What the task requires » Show every line below where "agent" appears.

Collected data
________________
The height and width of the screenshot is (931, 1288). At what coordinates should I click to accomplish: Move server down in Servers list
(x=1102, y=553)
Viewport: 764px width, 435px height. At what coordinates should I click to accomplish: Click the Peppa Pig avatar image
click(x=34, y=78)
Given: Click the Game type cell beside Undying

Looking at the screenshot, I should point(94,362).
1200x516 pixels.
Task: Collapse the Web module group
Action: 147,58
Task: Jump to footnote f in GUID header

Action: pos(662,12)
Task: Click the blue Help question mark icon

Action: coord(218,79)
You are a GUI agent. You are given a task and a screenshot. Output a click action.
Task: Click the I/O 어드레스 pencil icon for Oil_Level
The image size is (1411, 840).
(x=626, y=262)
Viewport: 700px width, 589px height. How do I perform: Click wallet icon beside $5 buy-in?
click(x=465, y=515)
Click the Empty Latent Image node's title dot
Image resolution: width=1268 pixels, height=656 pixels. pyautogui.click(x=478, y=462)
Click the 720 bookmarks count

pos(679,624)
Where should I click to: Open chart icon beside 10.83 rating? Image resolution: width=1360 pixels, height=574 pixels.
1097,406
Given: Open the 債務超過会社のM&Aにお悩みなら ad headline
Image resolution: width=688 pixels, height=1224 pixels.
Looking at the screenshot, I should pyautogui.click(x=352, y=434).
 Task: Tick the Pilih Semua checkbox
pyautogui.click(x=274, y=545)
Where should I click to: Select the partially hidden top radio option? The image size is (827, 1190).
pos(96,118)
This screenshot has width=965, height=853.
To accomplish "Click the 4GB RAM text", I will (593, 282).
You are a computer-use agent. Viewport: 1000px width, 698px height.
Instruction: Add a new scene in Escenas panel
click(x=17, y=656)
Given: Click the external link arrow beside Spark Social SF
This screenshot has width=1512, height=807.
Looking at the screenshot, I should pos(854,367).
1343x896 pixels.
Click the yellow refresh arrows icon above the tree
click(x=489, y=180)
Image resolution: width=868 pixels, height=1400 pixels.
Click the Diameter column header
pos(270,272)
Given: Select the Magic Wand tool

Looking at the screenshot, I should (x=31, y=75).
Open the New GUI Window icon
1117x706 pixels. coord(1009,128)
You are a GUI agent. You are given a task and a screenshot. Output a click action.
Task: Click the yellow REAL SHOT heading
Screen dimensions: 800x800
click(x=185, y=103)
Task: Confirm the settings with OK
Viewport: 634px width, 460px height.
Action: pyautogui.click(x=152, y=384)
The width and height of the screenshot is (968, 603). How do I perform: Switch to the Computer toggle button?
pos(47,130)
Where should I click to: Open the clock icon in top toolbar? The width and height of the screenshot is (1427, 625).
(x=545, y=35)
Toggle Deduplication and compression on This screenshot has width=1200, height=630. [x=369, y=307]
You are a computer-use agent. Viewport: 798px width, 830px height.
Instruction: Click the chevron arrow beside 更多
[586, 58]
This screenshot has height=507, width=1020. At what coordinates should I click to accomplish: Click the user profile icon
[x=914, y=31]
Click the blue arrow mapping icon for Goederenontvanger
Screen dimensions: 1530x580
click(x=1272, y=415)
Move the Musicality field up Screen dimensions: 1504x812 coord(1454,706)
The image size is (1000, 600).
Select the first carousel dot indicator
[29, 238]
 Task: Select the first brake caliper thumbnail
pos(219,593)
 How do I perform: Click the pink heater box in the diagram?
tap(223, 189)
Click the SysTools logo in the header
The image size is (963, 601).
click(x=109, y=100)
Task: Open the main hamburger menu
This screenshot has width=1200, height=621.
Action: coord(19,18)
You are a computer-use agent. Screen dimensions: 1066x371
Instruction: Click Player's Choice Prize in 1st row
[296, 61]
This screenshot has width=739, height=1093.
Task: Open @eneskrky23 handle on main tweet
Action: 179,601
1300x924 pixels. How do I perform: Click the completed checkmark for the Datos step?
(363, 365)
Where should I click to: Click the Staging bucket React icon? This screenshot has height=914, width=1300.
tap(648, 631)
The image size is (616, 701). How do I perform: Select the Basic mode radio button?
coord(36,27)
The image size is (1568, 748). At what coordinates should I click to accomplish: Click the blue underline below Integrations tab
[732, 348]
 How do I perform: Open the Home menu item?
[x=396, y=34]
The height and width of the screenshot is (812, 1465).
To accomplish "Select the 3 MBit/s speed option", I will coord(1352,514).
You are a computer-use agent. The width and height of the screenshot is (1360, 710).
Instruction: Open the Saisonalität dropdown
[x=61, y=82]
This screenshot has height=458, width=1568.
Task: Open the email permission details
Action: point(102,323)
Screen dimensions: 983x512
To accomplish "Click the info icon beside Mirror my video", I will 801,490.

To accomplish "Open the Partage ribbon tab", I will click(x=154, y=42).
________________
Response below »
You are a GUI agent. You are given a task and a screenshot. Output a click action.
You are a computer-use agent. Viewport: 1000px width, 698px height.
You are a GUI agent. You are given a task and a screenshot. Output a click action.
You are a computer-use agent. Viewport: 798px width, 830px height.
You are a computer-use agent. Screen dimensions: 1066x371
You are a computer-use agent. The width and height of the screenshot is (1360, 710).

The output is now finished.